Records in a dataset:
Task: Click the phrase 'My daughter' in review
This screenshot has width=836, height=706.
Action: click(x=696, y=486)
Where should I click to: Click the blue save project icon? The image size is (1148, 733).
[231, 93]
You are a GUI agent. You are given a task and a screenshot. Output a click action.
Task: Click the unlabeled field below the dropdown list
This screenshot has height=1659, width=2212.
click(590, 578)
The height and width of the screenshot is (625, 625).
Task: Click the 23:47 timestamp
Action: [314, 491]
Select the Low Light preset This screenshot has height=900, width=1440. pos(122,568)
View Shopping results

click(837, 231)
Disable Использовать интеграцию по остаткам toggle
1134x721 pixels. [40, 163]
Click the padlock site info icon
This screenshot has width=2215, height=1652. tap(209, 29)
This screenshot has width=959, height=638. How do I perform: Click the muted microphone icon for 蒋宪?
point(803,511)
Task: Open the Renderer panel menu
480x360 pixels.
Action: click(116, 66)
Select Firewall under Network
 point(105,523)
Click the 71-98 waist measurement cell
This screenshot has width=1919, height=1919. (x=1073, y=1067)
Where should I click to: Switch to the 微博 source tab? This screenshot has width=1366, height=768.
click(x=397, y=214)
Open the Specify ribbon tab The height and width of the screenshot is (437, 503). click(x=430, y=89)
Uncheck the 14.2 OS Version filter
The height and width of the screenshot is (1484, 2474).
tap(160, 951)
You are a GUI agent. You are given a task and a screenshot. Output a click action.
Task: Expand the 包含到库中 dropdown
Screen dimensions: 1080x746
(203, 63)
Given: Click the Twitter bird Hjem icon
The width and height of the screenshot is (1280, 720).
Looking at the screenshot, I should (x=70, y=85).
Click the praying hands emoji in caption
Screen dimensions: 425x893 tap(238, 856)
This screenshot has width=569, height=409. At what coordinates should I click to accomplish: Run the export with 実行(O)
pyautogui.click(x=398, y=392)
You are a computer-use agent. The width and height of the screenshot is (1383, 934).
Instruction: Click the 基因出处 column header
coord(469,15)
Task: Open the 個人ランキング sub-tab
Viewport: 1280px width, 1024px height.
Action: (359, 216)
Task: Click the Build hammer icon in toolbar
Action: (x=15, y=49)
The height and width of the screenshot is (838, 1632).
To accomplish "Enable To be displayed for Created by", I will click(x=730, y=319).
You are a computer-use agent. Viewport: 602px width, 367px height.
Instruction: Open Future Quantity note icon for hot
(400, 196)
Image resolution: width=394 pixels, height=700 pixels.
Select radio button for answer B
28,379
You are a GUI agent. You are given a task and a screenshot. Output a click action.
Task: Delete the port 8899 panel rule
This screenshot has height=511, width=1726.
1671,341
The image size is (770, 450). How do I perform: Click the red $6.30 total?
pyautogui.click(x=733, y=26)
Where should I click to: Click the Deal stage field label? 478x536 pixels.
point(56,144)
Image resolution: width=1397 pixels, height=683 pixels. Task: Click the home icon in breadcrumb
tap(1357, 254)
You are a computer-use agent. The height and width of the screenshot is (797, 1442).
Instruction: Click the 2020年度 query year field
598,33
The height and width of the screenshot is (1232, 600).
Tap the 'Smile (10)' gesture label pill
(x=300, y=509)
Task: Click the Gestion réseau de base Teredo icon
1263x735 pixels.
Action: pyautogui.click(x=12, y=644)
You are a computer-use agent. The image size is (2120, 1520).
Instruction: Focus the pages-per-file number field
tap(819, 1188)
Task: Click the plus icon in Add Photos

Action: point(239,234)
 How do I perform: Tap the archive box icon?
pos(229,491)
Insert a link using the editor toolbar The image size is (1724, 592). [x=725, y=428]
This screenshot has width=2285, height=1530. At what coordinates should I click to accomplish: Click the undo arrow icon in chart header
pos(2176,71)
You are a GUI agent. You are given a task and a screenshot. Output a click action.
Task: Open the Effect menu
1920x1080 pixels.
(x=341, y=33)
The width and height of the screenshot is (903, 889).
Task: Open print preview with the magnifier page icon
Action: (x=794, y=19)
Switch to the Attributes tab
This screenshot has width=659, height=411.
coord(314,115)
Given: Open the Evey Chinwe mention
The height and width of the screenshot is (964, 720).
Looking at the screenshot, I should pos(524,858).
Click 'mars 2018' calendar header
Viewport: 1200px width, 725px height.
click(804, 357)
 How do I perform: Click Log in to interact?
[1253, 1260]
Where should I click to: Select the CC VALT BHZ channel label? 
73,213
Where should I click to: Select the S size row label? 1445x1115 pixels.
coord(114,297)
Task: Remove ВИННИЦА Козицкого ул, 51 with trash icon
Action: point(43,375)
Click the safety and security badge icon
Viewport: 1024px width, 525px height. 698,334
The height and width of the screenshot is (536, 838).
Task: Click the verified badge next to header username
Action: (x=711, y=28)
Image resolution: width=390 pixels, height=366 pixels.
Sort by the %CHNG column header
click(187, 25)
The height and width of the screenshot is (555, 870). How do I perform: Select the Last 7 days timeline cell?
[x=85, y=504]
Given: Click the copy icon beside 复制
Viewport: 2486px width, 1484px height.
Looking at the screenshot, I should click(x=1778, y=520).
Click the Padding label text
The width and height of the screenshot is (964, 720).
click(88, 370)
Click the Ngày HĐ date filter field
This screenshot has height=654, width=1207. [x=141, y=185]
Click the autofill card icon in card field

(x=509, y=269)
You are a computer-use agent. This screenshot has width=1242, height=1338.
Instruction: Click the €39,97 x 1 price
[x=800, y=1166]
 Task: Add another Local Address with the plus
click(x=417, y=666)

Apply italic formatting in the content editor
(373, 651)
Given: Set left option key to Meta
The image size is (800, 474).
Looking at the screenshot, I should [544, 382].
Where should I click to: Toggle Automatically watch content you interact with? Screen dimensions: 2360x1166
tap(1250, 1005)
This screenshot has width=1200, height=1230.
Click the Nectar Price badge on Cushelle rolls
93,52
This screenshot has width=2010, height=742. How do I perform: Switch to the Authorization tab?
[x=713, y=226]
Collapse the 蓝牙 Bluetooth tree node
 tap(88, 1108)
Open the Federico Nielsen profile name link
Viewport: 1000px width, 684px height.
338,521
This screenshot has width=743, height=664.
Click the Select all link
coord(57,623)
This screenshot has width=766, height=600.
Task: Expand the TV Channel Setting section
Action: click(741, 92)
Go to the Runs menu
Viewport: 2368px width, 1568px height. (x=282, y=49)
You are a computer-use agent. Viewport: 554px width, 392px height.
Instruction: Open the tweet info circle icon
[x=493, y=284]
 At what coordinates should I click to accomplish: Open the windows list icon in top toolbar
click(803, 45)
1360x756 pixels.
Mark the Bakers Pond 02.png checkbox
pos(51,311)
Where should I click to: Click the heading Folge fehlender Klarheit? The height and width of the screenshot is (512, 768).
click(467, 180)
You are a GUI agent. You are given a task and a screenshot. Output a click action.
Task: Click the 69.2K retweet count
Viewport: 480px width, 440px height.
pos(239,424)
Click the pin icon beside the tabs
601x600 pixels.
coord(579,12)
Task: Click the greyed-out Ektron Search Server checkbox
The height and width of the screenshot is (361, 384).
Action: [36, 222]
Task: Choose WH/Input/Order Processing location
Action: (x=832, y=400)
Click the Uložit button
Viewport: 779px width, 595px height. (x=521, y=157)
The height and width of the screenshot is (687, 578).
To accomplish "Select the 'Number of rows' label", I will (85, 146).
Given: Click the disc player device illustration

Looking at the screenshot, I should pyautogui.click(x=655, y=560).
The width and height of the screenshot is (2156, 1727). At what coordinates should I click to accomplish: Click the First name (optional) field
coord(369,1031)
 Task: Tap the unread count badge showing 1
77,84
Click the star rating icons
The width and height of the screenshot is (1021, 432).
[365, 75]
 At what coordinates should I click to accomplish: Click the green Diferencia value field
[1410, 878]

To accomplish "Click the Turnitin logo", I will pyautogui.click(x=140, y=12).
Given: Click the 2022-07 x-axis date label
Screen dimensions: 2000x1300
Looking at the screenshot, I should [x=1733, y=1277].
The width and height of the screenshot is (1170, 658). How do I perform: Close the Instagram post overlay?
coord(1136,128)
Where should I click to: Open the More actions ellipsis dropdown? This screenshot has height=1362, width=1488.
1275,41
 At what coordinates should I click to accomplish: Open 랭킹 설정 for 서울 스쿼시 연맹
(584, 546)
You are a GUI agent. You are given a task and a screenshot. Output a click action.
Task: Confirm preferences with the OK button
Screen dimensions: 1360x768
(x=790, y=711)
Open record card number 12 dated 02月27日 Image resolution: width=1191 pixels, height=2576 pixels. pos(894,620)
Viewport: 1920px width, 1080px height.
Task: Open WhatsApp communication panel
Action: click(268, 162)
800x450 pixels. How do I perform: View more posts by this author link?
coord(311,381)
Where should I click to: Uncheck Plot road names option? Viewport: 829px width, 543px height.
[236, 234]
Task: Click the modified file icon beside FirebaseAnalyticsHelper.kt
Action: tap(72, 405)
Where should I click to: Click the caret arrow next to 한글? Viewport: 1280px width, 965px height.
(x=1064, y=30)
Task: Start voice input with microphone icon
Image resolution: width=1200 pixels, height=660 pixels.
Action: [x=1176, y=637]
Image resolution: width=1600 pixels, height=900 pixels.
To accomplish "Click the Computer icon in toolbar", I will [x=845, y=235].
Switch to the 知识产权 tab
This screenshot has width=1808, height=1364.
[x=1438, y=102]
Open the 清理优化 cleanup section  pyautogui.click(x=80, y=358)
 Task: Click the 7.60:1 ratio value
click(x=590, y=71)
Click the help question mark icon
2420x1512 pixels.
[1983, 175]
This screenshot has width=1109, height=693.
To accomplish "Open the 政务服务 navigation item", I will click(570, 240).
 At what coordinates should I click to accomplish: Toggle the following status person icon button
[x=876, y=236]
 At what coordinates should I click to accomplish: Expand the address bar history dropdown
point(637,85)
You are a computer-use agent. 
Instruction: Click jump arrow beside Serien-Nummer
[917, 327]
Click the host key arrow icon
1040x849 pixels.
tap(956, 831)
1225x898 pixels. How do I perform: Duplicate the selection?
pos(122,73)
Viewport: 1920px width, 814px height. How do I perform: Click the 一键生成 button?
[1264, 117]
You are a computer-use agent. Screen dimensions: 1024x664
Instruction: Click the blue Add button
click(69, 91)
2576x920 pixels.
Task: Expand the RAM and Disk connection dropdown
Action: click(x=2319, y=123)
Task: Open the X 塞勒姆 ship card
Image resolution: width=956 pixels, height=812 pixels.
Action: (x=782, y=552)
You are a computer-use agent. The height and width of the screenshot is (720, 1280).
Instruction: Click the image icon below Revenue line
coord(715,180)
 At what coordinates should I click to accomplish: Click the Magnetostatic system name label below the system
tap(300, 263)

• **GIVEN REQUEST**: Could you format the material from the line with "Where should I click to: Select the S" to the line with "(x=509, y=269)" as a JSON list of strings, one per line, leaving out blank lines?

• **ANSWER TO THE EXERCISE**:
[
  "Where should I click to: Select the S size row label? 1445x1115 pixels.",
  "coord(114,297)",
  "Task: Remove ВИННИЦА Козицкого ул, 51 with trash icon",
  "Action: point(43,375)",
  "Click the safety and security badge icon",
  "Viewport: 1024px width, 525px height. 698,334",
  "The height and width of the screenshot is (536, 838).",
  "Task: Click the verified badge next to header username",
  "Action: (x=711, y=28)",
  "Image resolution: width=390 pixels, height=366 pixels.",
  "Sort by the %CHNG column header",
  "click(187, 25)",
  "The height and width of the screenshot is (555, 870). How do I perform: Select the Last 7 days timeline cell?",
  "[x=85, y=504]",
  "Given: Click the copy icon beside 复制",
  "Viewport: 2486px width, 1484px height.",
  "Looking at the screenshot, I should click(x=1778, y=520).",
  "Click the Padding label text",
  "The width and height of the screenshot is (964, 720).",
  "click(88, 370)",
  "Click the Ngày HĐ date filter field",
  "This screenshot has height=654, width=1207. [x=141, y=185]",
  "Click the autofill card icon in card field",
  "(x=509, y=269)"
]